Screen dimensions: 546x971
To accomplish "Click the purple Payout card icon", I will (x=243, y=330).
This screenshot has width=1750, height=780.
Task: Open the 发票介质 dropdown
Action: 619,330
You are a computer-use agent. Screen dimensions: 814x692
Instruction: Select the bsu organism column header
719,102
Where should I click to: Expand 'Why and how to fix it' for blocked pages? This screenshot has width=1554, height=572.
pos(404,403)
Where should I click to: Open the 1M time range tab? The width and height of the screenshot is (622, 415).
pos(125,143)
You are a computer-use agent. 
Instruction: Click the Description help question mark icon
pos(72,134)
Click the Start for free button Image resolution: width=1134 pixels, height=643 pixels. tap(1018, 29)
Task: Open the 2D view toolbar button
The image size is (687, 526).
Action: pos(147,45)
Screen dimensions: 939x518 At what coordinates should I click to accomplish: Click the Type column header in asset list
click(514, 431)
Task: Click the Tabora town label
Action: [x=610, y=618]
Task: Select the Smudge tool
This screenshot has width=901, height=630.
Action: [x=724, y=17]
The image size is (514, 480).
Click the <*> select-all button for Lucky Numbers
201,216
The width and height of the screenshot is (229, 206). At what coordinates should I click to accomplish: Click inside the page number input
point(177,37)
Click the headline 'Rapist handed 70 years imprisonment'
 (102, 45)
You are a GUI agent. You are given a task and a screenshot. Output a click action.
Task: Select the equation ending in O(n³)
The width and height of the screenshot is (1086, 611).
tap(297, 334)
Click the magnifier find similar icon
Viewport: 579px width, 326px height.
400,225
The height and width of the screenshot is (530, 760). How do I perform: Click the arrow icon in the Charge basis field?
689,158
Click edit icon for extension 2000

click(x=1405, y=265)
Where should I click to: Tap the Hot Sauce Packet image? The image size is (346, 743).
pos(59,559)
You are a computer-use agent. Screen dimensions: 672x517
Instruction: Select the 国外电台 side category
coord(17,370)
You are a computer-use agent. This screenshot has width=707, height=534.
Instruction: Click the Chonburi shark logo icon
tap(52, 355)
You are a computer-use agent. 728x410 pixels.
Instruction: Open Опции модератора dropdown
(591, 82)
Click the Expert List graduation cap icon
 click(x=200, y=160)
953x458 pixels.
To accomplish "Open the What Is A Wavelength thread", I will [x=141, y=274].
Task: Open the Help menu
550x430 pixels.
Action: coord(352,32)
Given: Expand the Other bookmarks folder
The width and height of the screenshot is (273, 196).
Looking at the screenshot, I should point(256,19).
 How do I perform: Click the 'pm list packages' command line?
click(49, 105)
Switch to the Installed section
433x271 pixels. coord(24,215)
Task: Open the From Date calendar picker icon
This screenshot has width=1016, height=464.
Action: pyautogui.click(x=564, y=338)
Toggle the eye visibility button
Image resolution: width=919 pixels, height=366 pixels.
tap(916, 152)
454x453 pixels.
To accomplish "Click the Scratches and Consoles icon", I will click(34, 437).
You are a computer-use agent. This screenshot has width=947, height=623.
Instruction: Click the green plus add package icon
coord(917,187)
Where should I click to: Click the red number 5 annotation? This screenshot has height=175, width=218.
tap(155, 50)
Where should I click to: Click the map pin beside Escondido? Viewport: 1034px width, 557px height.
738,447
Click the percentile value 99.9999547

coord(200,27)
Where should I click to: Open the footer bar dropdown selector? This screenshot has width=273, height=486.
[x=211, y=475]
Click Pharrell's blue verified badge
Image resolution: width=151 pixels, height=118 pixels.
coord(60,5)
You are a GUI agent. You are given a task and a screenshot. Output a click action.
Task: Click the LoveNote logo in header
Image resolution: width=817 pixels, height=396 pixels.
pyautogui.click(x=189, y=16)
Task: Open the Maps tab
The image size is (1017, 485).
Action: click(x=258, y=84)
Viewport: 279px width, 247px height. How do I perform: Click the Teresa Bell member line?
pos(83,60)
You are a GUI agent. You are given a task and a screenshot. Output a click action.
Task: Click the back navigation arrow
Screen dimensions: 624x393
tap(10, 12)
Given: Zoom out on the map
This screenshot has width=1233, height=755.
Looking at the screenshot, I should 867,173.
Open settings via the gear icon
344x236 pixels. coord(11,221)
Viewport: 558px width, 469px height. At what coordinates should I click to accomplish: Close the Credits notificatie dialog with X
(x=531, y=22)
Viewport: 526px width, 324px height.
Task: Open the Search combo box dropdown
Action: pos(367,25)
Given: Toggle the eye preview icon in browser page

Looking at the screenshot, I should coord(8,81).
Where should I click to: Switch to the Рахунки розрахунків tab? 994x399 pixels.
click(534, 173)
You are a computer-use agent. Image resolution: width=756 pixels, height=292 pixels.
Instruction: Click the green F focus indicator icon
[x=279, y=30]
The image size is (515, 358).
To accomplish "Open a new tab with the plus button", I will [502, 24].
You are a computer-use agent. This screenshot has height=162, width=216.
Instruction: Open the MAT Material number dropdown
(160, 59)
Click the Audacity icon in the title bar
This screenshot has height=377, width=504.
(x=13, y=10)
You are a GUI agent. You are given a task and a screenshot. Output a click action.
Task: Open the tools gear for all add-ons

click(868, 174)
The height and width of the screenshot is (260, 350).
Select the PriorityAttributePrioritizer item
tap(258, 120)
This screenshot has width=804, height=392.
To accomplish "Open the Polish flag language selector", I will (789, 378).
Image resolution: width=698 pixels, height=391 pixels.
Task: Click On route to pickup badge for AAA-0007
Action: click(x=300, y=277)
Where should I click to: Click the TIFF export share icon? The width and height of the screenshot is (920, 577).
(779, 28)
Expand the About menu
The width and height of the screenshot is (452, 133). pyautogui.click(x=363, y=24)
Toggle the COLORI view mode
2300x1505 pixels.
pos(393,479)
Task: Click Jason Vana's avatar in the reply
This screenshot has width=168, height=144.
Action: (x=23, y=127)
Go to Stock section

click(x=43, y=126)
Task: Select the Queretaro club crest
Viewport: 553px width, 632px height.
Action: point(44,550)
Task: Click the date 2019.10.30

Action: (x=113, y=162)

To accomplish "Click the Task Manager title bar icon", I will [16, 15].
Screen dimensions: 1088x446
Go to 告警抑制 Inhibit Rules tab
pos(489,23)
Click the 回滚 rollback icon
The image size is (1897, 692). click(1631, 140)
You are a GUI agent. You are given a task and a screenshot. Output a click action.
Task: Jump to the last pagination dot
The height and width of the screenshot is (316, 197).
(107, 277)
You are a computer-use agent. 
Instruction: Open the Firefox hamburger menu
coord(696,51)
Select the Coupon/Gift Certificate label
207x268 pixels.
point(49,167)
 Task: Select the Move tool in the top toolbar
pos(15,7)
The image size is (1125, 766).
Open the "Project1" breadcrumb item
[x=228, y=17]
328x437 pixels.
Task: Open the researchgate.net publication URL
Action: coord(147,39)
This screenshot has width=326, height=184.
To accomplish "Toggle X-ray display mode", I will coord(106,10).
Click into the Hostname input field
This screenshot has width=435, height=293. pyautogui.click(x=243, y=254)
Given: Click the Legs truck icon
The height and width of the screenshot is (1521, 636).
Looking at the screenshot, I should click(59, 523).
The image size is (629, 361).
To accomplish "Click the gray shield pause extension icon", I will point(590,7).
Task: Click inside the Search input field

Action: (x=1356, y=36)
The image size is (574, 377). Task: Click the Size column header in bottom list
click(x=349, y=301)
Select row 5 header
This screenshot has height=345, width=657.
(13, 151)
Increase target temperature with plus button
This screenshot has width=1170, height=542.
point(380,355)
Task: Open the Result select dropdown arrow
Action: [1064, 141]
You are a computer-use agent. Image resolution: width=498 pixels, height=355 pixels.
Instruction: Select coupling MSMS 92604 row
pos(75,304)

-*-

### Directions
Scan the material above for the string "title". Return each line where it occurs.

### Reply to the task
Click the Audacity icon in the title bar
To accomplish "Click the Task Manager title bar icon", I will [16, 15].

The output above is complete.